What was something I was already in the habit of doing at the end of every visit which I could stack the visit summary and follow up text or email to? The answer was obvious: the patient’s invoice.
I create an invoice for every patient visit and I was already attaching it to an email. It would only take another 60 seconds to add to that email a summary of the salient points of the visit, what we agreed the patient was going to work on until the next visit. I usually summarize verbally with them anyway. I could write and talk at the same time. And let them know I would follow up with them in a week to see if they had started the medication or got their lab work drawn or implemented the lifestyle change goals.
I was elated with the possibility of this win-win-win situation. A win that patients would receive something meaningful. A win that patients would have additional support in to accomplish their goals. A win that I was modeling the habit stacking I was preaching. And a win that I could cross something off my to-do list.
And I could have been doing this all along.

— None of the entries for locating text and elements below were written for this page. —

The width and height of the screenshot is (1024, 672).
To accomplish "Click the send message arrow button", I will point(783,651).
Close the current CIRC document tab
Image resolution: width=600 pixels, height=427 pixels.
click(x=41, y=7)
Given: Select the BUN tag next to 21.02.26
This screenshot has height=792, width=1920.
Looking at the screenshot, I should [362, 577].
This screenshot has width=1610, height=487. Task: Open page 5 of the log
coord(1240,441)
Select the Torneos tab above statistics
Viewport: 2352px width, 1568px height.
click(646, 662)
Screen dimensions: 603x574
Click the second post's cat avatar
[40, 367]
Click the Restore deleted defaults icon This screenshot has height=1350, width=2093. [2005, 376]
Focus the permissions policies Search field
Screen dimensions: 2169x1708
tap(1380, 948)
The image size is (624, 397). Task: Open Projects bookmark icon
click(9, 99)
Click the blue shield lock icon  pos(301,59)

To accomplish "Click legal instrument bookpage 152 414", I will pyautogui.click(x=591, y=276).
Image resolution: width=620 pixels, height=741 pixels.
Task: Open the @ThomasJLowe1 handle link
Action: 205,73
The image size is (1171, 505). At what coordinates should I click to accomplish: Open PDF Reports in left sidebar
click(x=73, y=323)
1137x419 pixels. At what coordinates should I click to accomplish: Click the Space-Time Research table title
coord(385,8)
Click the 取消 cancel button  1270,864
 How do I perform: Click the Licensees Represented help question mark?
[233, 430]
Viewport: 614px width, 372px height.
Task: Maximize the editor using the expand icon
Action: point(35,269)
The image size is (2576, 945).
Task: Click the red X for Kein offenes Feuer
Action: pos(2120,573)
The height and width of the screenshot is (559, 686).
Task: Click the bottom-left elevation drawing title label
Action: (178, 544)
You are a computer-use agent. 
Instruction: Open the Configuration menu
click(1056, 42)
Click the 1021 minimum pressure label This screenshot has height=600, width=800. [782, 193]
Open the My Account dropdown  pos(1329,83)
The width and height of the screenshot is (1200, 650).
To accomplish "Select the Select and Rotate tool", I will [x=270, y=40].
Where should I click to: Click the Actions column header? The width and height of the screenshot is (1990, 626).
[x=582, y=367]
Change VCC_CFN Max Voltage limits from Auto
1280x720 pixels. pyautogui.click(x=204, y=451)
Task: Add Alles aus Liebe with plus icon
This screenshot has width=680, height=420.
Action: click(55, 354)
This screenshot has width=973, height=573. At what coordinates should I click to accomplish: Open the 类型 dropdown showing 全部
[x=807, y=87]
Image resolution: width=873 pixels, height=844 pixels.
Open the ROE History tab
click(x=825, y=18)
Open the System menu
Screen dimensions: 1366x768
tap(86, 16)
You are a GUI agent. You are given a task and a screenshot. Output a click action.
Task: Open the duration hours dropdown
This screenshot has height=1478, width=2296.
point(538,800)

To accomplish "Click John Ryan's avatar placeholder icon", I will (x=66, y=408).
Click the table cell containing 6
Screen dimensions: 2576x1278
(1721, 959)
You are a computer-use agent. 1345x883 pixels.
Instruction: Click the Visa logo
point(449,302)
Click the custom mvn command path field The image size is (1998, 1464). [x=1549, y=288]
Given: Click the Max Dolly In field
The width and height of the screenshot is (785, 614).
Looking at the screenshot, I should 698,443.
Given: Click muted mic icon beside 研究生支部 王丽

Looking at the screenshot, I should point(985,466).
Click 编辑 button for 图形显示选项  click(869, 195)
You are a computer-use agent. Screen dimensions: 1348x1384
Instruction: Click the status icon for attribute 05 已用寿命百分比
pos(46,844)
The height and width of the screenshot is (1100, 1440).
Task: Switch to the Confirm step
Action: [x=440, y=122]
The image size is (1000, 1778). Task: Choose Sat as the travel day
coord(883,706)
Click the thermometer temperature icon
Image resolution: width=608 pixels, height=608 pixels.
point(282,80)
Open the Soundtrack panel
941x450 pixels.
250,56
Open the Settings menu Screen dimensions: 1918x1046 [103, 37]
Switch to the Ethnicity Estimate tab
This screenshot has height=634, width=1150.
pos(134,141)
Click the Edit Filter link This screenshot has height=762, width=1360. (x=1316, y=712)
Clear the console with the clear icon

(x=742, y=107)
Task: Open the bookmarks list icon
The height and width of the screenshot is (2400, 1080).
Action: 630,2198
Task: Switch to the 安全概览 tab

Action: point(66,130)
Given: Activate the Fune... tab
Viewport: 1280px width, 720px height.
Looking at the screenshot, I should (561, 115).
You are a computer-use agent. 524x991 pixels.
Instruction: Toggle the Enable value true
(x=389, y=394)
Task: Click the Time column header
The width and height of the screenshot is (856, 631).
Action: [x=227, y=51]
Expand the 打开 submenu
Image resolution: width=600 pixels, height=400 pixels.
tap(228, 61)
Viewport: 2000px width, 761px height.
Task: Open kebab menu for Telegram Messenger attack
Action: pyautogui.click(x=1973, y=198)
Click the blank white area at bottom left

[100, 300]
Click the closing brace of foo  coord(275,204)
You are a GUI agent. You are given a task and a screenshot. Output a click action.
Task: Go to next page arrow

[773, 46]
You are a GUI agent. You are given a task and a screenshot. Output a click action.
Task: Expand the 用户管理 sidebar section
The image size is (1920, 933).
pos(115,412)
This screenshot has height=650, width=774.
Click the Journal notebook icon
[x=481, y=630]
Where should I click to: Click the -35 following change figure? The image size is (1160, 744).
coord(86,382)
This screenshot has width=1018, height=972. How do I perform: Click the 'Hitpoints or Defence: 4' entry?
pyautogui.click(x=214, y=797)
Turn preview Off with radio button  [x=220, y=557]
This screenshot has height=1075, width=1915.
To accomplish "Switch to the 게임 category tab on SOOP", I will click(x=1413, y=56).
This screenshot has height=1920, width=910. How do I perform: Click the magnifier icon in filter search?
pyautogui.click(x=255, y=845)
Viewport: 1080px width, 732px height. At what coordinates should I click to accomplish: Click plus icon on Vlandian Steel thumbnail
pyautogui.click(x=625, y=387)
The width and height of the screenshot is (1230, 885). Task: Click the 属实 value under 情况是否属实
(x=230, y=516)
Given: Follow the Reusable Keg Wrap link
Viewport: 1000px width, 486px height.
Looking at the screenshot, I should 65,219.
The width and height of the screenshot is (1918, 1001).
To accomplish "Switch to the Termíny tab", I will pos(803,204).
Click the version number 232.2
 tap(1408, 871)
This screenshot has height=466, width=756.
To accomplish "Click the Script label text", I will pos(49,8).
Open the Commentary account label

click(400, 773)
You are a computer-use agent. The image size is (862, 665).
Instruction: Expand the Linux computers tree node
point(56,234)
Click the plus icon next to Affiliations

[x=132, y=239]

We all encounter barriers to change. One of the biggest barriers are the negative thoughts we cling to, sometimes without even knowing it.
It took thinking differently about the situation for me to take action. Instead of seeing the ABFM requirement as a chore or albatross, I saw it as an opportunity. My thinking had to change before my behavior changed.
What healthy habits are you putting off implementing that need a fresh perspective? What habits are you already doing that you onto which you can stack another healthy habit? Think different, weigh different.